If we follow the arc of our nation’s history from where it began, it bends toward more inclusion and justice. But since President Obama entered the White House (and the current financial crisis left everybody feeling pressed), the tea party rank-and-file has stated its aims quite clearly: We want our country back. The question for the rest of us is similarly clear: Are we going to let them have it?

This business of forming a more perfect union is painfully gradual. It’s one in which "we the people" must continually engage, and human rights advocates throughout our history have known all too well that justice is never guaranteed. Even when judicial victories or Constitutional amendments are won, the victory means only that the struggle for implementing and protecting them has begun.

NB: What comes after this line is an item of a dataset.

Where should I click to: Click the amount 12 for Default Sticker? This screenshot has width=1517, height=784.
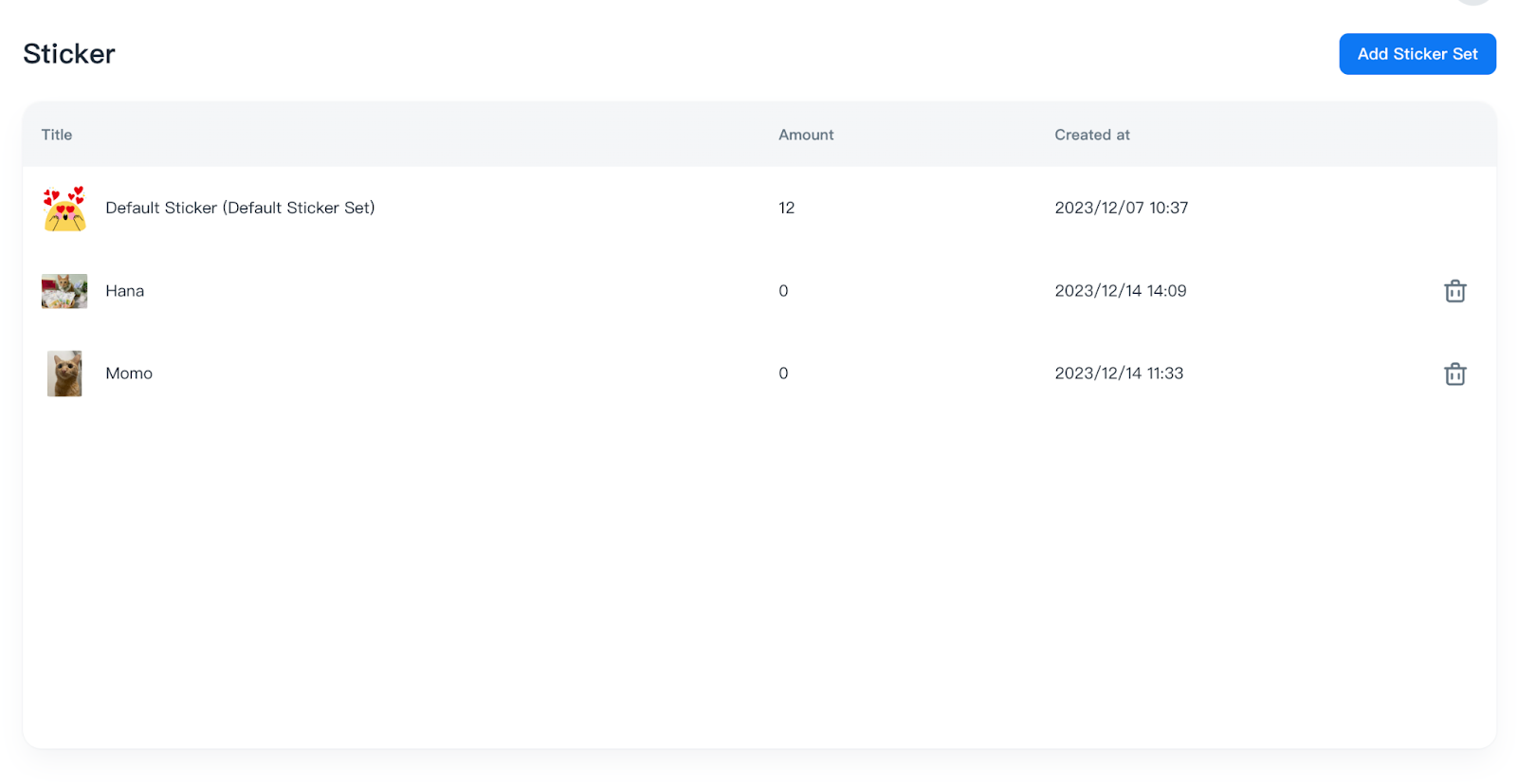click(x=786, y=208)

The Fourteenth Amendment’s clause guaranteeing "any person" within a state’s jurisdiction the "equal protection of the laws" was passed in the 1860s. But a conservative interpretation of it by the Supreme Court in the infamous Plessy v. Ferguson case left racist Jim Crow policies throughout the South unchecked. It took decades of legal struggle by the NAACP to gradually chip away at legal segregation. Even after the Brown v. Board victory, it required the blood, sweat, and tears of civil rights activists and everyday people to win any semblance of federal enforcement of the law. Segregationists stalled for as long as possible in a vain attempt to convince the rest of the nation that desegregation would be unenforceable in the same way alcohol prohibition had proved to be decades earlier. With less resolve on the part of the civil rights movement, maybe the segregationists would have won that argument.

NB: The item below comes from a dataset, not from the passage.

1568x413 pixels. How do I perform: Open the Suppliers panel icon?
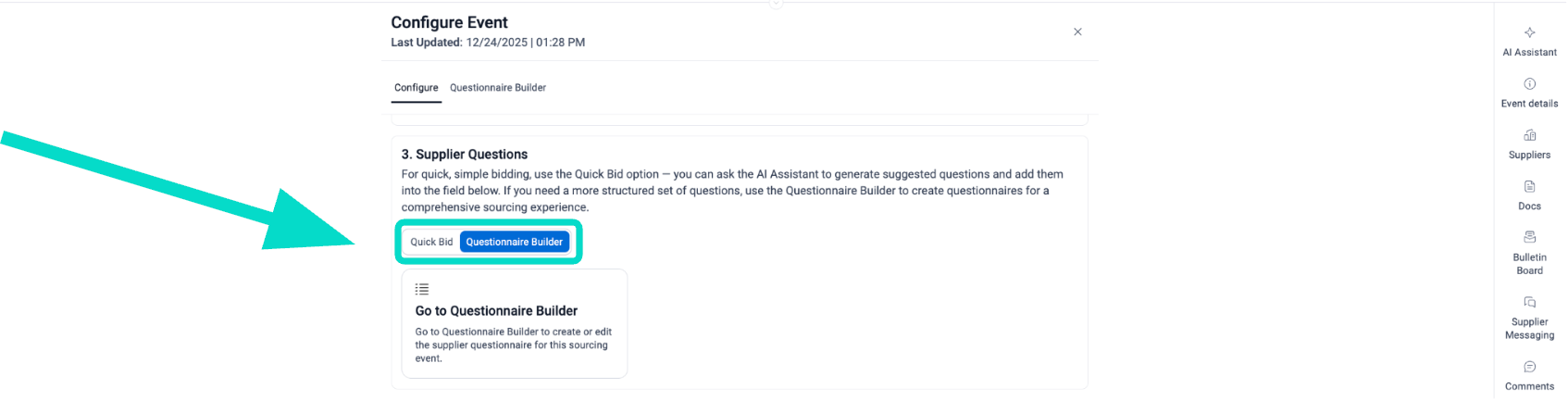point(1529,135)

In his final opinion before retirement, Justice Thurgood Marshall left the Supreme Court with one last dissent in a case that allowed victim-impact statements at the sentencing phase of death penalty cases. The Court had just ruled such statements in violation of the Eight Amendment four years earlier, given concerns about arbitrary and racially discriminatory decisions of juries. But the appointment of two George H.W. Bush nominees had changed the Court’s balance of power, and voila, the meaning of the Eighth Amendment changed as well. "Power, not reason, is the new currency of this Court’s decision making," Marshall wrote in response.

The lesson of history is that the words in the Constitution are nothing more than that; we must always continue to articulate and advocate for inclusive and just interpretations of them. And after we’ve advocated for justice and inclusion, the struggle continues for the just implementation of our interpretations. The Constitution was born a living document through the arguments and compromises at the Constitutional Convention, and those arguments and compromises will continue as long as it governs our nation. No amount of self-righteous grandstanding can rewrite that history.